Account No.: [To be provided to the Buyer by Xxxxxxx & Prager]
Re: American Champion Entertainment 6/99 Transaction
Not later than 5:00 p.m., New York time, on the date which is two (2) New
York Stock Exchange trading days after the Company shall have accepted
this Agreement and returned a signed counterpart of this Agreement to the
Escrow Agent by facsimile, the Buyer shall deposit with the Escrow Agent
the Purchase Price for the Debentures in currently available funds. Time
is of the essence with respect to such payment, and failure by the Buyer
to make such payment, shall allow the Company to cancel this Agreement.
d. Escrow Property. The Purchase Price and the Debentures
and Warrants delivered to the Escrow Agent as contemplated by Sections
1(b) and (c) hereof are referred to as the "Escrow Property."
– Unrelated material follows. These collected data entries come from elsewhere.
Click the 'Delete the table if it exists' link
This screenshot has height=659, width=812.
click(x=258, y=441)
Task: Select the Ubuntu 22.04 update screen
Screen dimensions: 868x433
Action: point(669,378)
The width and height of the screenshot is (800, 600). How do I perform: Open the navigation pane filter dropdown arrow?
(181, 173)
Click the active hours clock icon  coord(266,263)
2. BUYER REPRESENTATIONS, WARRANTIES, ETC.; ACCESS TO
INFORMATION; INDEPENDENT INVESTIGATION.
The Buyer represents and warrants to, and covenants and agrees
with, the Company as follows:
a. Without limiting Buyer's right to sell the Common Stock
pursuant to the Registration Statement (as that term is defined in the
Registration Rights Agreement defined below), the Buyer is purchasing the
Debentures and the Warrants and will be acquiring the shares of Common
Stock issuable upon conversion of the Debentures (the "Converted Shares")
and the Warrant Shares for its own account for investment only and not
with a view towards the public sale or distribution thereof and not with
a view to or for sale in connection with any distribution thereof.
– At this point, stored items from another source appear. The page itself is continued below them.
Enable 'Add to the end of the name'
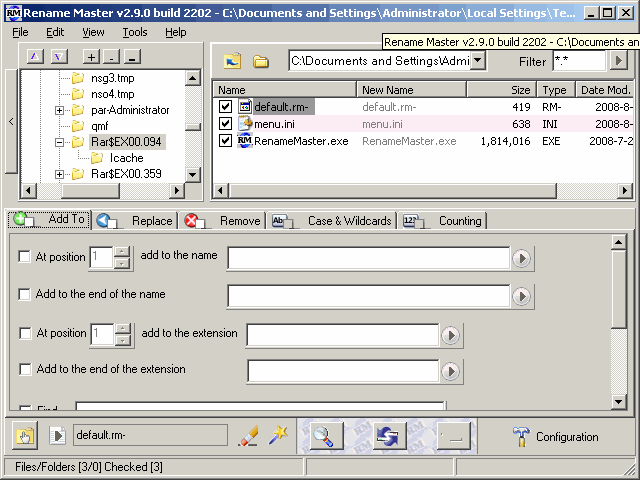This screenshot has width=640, height=480. click(25, 295)
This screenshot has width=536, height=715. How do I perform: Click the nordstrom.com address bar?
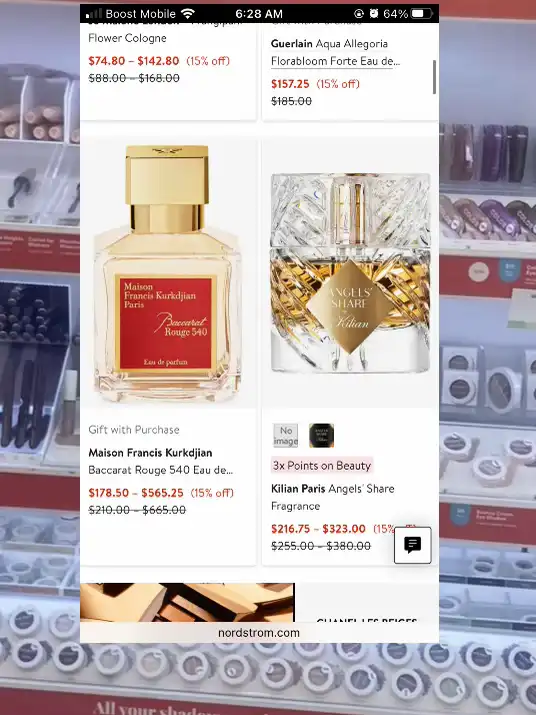tap(259, 633)
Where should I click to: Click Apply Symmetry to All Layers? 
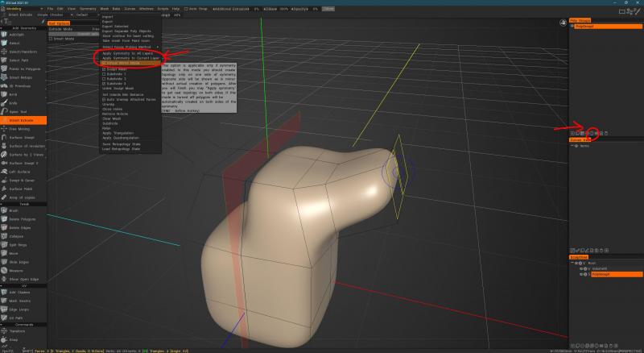129,53
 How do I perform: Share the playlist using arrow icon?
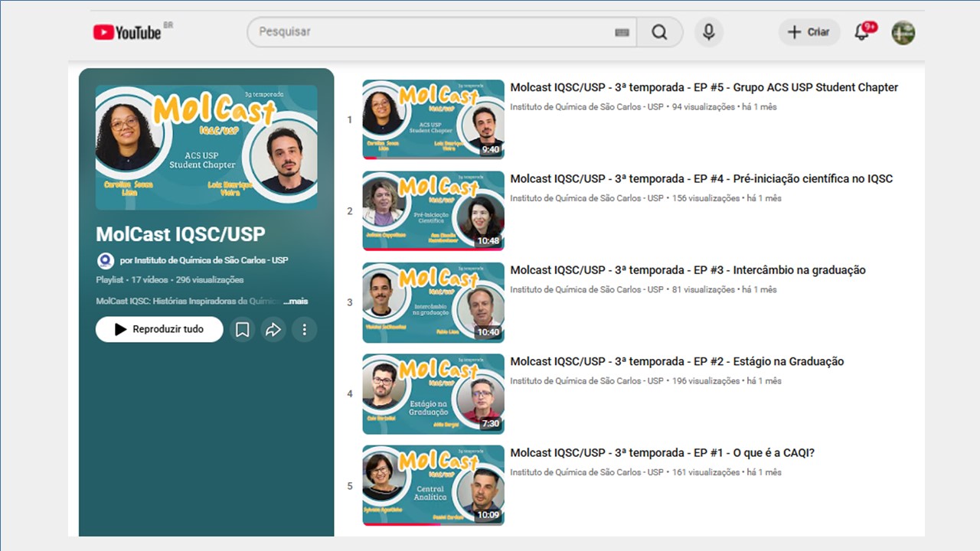273,330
b. The Buyer is (i) an "accredited investor" as that term
is defined in Rule 501 of the General Rules and Regulations under the 1933
Act by reason of Rule 501(a)(3), (ii) experienced in making investments of
the kind described in this Agreement and the related documents, (iii)
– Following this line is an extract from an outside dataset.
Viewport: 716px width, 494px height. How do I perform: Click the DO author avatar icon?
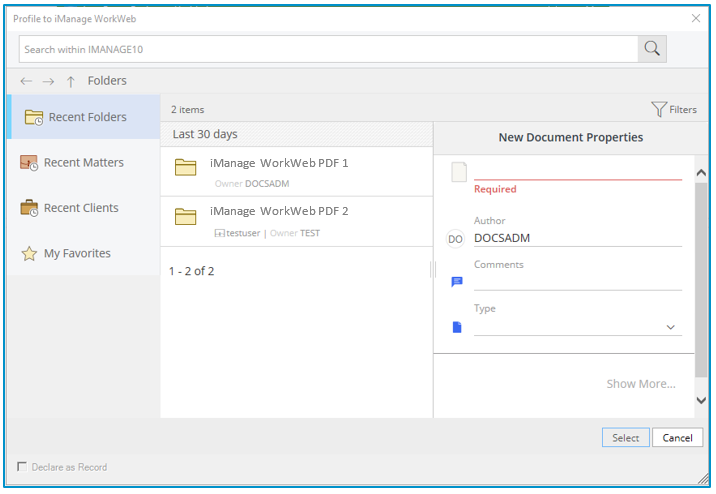click(456, 239)
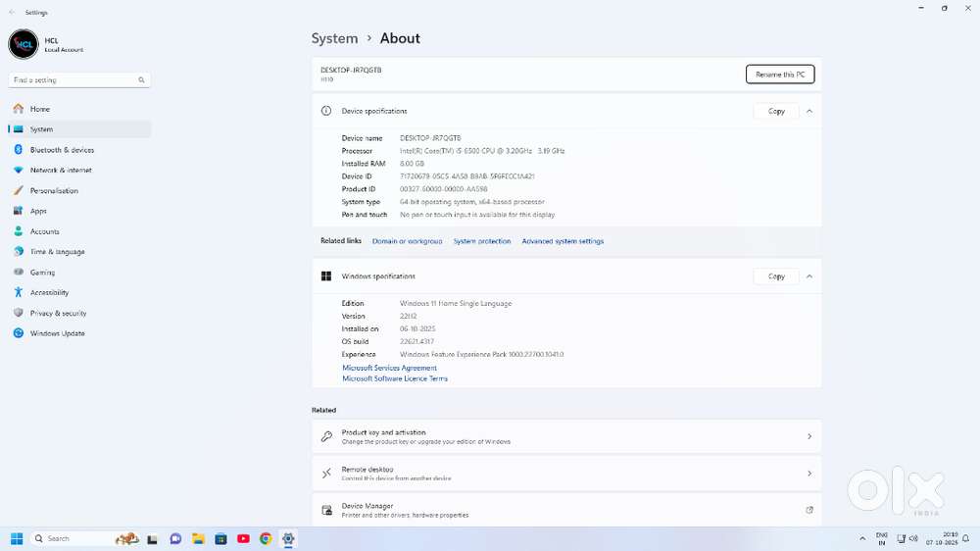Click the Accessibility sidebar icon

[18, 292]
able, by reason of the business and financial experience of its officers
(if an entity) and professional advisors (who are not affiliated with or
compensated in any way by the Company or any of its affiliates or selling
agents), to protect its own interests in connection with the transactions
described in this Agreement, and the related documents, and (iv) able to
afford the entire loss of its investment in the Securities.
c. All subsequent offers and sales of the Debentures and
the shares of Common Stock representing the Converted Shares and the
Warrant Shares (such Common Stock sometimes referred to as the "Shares")
by the Buyer shall be made pursuant to registration of the Shares under
the 1933 Act or pursuant to an exemption from registration.
d. The Buyer understands that the Debentures are being
offered and sold to it in reliance on specific exemptions from the
registration requirements of United States federal and state securities
laws and that the Company is relying upon the truth and accuracy of, and
the Buyer's compliance with, the representations, warranties, agreements,
acknowledgments and understandings of the Buyer set forth herein in order
to determine the availability of such exemptions and the eligibility of
the Buyer to acquire the Debentures. The Buyer represents and warrants
that the address of its principal place of business is as set forth on the
Buyer's signature page of this Agreement.
e. The Buyer and its advisors, if any, have been furnished
with all materials relating to the business, finances and operations of
the Company and materials relating to the offer and sale of the Debentures
and the offer of the Shares which have been requested by the Buyer,
including Annex V hereto. The Buyer and its advisors, if any, have been
afforded the opportunity to ask questions of the Company and have received
complete and satisfactory answers to any such inquiries. Without limiting
the generality of the foregoing, the Buyer has also had the opportunity to
obtain and to review the Company's (1) Annual Report on Form 10-KSB for
the fiscal year ended December 31, 1998, (2) Proxy Statements for the
Company's annual meeting of shareholders held on or about May 5, 19989 and
(3) Registration Statement on Form S-3/A filed with the SEC on February
12, 1999 (the "Company's SEC Documents").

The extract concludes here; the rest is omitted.